Mehr Autos aus Sachsen

Mehr Autos aus Sachsen
Trotz eines insgesamt schwächelnden Automobilmarktes kann das E-Mobility-Dashboard des Chemnitz Automotive Institute CATI ein Wachstum der sächsischen Fahrzeugproduktion für 2023 bilanzieren. Auch der Ausblick ist positiv. Abbildung: CATI
12.02.2024 | Redaktion Autoland

Gute Nachricht für Branche – zu selten erwähnt

Für Wirtschaftsminister Martin Dulig beweist sich die Automobilindustrie einmal mehr als führende sächsische Industriebranche. „Sachsen ist und bleibt ein erfolgreiches Automobilland! Bei aller Sorge um Seitwärtsbewegungen am Standort Zwickau ist die Entwicklung für Sachsen insgesamt sehr positiv.“ Auch AMZ-Netzwerkmanager Dirk Vogel zieht ein optimistisches Fazit. „Diese gute Nachricht wird in einer Zeit mit vielfältigen Belastungen für die Branche zu selten erwähnt. Sachsen kann neben diesem gestiegenen Volumen stolz darauf sein, mittlerweile zwölf Pkw-Modelle sechs verschiedener Marken herzustellen.“ In Zwickau und Dresden produziert Volkswagen sechs verschiedene vollelektrische VW, Audi und Cupra. Bei BMW in Leipzig entstehen drei BMW-Modelle und der Mini Countryman, bei Porsche laufen Macan und Panamera vom Band.

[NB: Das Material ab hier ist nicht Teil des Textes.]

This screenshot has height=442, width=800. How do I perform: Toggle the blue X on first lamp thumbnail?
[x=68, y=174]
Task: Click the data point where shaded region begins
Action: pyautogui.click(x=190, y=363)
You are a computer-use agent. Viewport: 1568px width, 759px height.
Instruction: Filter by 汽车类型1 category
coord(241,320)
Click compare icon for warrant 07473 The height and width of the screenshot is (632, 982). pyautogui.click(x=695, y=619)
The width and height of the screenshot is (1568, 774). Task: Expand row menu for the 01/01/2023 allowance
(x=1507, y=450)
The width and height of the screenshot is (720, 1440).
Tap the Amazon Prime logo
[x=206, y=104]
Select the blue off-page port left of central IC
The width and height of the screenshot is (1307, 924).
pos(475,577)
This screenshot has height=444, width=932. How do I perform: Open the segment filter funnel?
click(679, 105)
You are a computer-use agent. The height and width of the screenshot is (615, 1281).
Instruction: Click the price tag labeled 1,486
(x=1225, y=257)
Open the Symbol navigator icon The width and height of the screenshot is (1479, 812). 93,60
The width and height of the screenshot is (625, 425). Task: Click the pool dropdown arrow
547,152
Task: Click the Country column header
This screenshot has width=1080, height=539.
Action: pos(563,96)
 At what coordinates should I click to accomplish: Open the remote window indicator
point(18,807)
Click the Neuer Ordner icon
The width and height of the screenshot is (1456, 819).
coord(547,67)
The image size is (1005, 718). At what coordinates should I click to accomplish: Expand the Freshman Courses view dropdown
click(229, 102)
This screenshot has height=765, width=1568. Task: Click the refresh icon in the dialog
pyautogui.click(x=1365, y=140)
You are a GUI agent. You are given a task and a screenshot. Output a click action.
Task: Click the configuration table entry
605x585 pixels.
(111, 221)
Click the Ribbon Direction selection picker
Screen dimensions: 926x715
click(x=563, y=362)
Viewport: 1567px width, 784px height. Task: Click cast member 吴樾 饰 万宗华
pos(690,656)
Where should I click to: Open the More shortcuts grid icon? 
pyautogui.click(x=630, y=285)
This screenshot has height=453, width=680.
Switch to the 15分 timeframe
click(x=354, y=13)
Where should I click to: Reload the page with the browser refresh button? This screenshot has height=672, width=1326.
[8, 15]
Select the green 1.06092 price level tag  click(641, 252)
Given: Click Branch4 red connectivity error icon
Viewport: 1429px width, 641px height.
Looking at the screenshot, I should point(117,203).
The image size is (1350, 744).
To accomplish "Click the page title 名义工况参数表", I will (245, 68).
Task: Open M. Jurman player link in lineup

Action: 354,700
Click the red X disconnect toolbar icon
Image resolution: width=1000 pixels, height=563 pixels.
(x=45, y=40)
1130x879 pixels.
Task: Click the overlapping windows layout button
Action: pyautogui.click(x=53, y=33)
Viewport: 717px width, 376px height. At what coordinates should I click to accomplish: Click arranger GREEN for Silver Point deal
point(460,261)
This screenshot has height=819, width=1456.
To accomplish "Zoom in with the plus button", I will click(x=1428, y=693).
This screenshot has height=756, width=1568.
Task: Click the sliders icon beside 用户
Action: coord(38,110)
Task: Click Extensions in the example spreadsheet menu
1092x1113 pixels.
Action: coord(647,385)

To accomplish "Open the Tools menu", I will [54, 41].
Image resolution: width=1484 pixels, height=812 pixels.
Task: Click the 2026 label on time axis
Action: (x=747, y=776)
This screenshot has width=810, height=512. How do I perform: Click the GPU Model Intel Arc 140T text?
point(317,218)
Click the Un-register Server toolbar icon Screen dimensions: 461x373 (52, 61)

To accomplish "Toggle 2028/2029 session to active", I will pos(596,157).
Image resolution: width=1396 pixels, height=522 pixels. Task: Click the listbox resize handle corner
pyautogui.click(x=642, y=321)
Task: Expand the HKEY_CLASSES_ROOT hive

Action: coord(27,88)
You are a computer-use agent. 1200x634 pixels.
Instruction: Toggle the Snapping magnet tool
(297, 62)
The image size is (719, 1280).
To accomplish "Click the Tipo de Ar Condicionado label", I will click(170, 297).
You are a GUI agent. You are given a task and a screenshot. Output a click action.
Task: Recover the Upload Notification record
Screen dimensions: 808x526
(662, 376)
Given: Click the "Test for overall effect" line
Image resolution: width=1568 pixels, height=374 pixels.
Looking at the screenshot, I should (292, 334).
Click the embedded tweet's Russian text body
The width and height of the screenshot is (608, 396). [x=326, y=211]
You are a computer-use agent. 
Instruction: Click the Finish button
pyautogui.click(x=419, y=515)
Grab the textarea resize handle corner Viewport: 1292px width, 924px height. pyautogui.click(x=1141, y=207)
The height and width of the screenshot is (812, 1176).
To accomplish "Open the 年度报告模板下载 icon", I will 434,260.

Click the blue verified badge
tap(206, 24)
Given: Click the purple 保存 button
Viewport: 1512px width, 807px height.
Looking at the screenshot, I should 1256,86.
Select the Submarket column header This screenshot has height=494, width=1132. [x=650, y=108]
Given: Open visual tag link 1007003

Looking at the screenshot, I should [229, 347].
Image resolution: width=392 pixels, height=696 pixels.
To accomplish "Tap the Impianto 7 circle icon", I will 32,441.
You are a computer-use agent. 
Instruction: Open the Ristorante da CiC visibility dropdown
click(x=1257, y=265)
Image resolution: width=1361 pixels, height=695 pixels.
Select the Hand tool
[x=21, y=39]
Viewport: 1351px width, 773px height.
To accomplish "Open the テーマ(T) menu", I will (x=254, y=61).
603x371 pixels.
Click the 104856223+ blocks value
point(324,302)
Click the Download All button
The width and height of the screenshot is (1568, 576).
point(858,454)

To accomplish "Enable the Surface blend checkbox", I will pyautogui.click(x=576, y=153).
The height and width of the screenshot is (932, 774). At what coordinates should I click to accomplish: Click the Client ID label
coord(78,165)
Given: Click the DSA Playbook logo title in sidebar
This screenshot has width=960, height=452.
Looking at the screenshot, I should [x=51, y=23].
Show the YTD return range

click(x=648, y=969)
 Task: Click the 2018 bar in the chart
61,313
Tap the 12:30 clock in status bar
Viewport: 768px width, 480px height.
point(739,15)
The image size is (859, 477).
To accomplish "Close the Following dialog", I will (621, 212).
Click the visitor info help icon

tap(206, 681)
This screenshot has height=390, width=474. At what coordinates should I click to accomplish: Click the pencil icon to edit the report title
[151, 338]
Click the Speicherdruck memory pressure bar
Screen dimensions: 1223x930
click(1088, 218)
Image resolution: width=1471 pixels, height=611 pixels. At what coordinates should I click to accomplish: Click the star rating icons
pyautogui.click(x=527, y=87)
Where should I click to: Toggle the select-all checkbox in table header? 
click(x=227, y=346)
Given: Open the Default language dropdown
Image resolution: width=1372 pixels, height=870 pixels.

Schwächelnde E-Mobilität mit Auswirkungen auf Zulieferer

Die hinter den Erwartungen gebliebene E-Auto-Produktion resultiert aus Problemen in der Teileversorgung und der schwächelnden Nachfrage. Diese und weitere wettbewerbshemmende Faktoren bleiben nicht ohne Auswirkungen auf die sächsische Automobilzulieferindustrie. Laut AMZ-Branchenmonitoring vom Dezember 2023 kämpfen 67 Prozent der befragten Unternehmen mit einer rezessiven Auftragslage. 52 Prozent verweisen auf sinkende Mitarbeiterzahlen. Sorgen bereiten ebenso Eigenkapital und Liquidität.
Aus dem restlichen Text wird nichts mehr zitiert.